Exercise – Copy every entry word for word, but skip the pictures.

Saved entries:

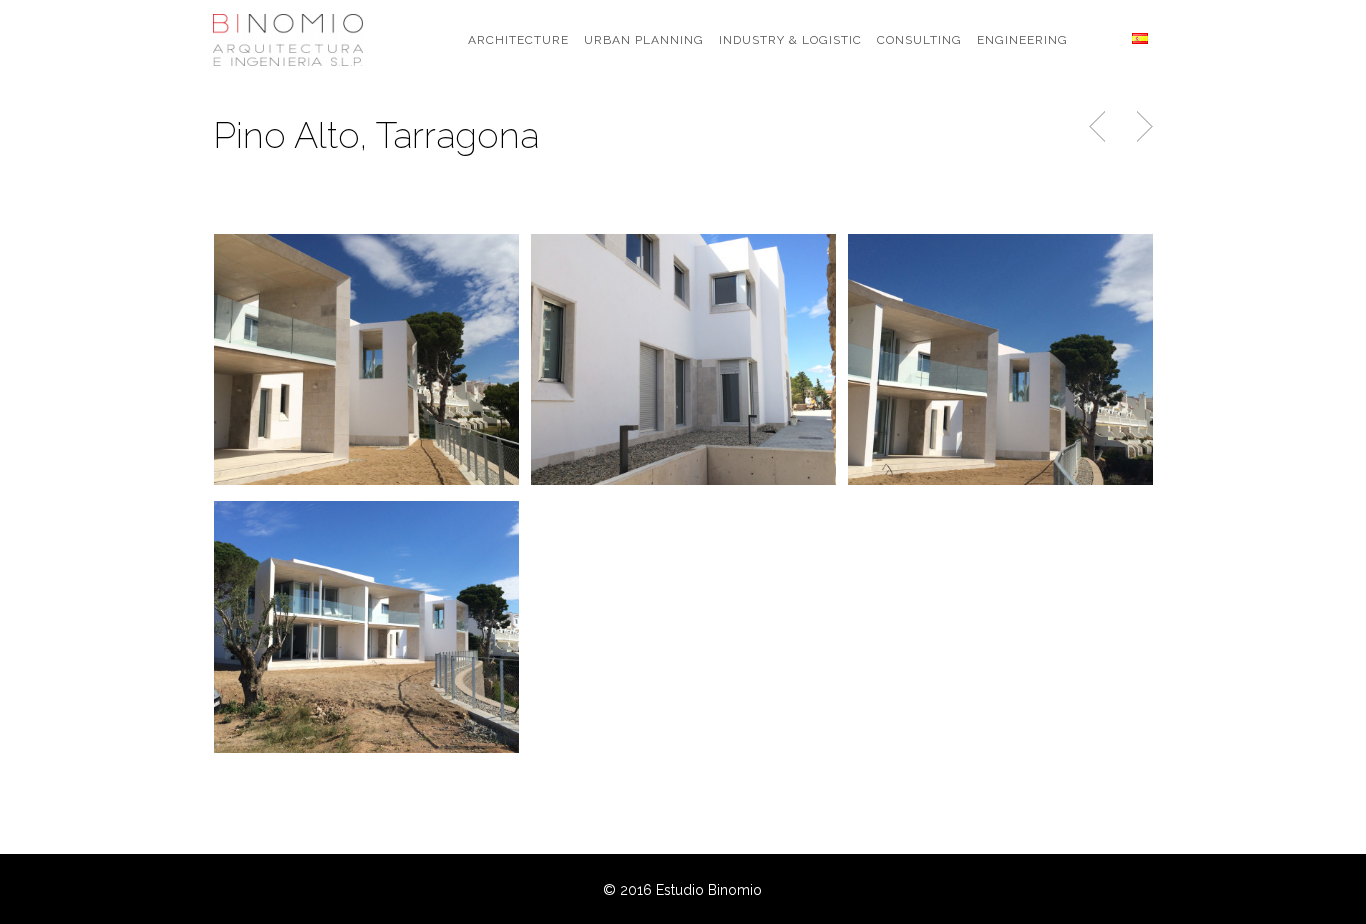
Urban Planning (644, 40)
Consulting (919, 40)
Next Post (1142, 127)
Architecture (518, 40)
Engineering (1022, 40)
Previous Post (1099, 127)
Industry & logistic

Final answer –
Urban Planning (644, 40)
Consulting (919, 40)
Next Post (1142, 127)
Architecture (518, 40)
Engineering (1022, 40)
Previous Post (1099, 127)
Industry & logistic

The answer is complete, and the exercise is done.